Mike Henry made the handle of koa with a ferrule of box elder burl.


----------



## Pensacola Tiger

*Stephan Fowler 29cm damascus sujihiki*

Overall length is 443mm. The edge measures 292mm, 40mm high at the heel. Spine measures 3.15 at the heel, 1.80mm halfway to the tip and 0.60 1mm from the tip. Weight is 218 grams. 

The handle is cocobolo with a box elder ferrule and nickel silver spacer.


----------



## mr drinky

That's a beautiful Fowler. How do you like it? 

k.


----------



## Pensacola Tiger

mr drinky said:


> That's a beautiful Fowler. How do you like it?
> 
> k.



Very much.
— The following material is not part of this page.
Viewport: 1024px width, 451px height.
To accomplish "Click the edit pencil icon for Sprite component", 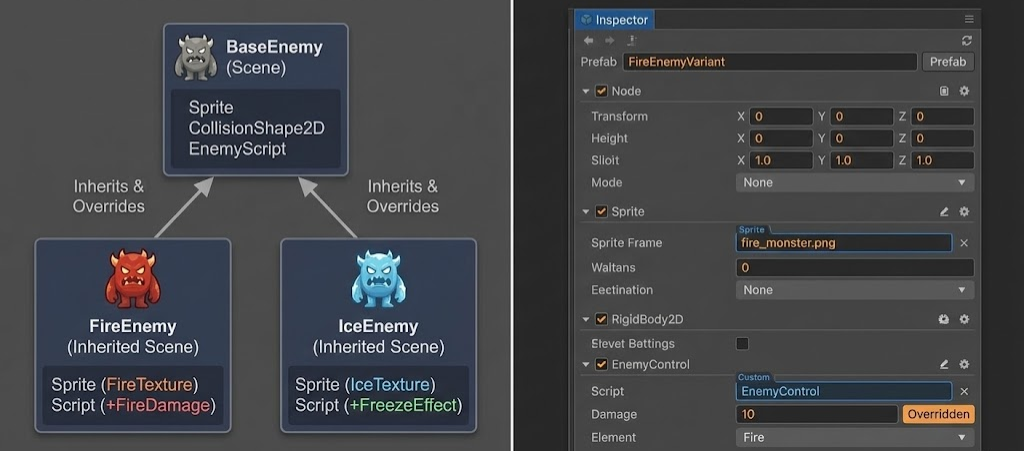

Too bad I have to choose between it and Pierre's suji.


----------



## WildBoar

Pensacola Tiger said:


> Very much. Too bad I have to choose between it and Pierre's suji.


Just means you have to make double -- one for each suji. Heck, if one standing rib roast is good, just imagine how much better two would be :cool2:


----------



## heirkb

Nice knives. How about that little Yoshikane paring knife with the Mike Henry handle that I sent you? You should post that one, too.

Looking at that Carter deba just makes me want to sit down and clean up the choil on that knife. Just did that to one of my knives last night, and it looks much much better.


----------



## Pensacola Tiger

heirkb said:


> Nice knives. How about that little Yoshikane paring knife with the Mike Henry handle that I sent you? You should post that one, too.
> 
> Looking at that Carter deba just makes me want to sit down and clean up the choil on that knife. Just did that to one of my knives last night, and it looks much much better.



The little parer is coming, as soon as I get some pics that do it justice.


----------



## Eamon Burke

I wish Mr. Fowler would drop by more, he seems to really be improving since going full-time.


----------



## Pensacola Tiger

*Yoshikane 8.5 cm SKD wa-parer*

The core steel is SKD11 tool steel clad in SUS-405 stainless steel.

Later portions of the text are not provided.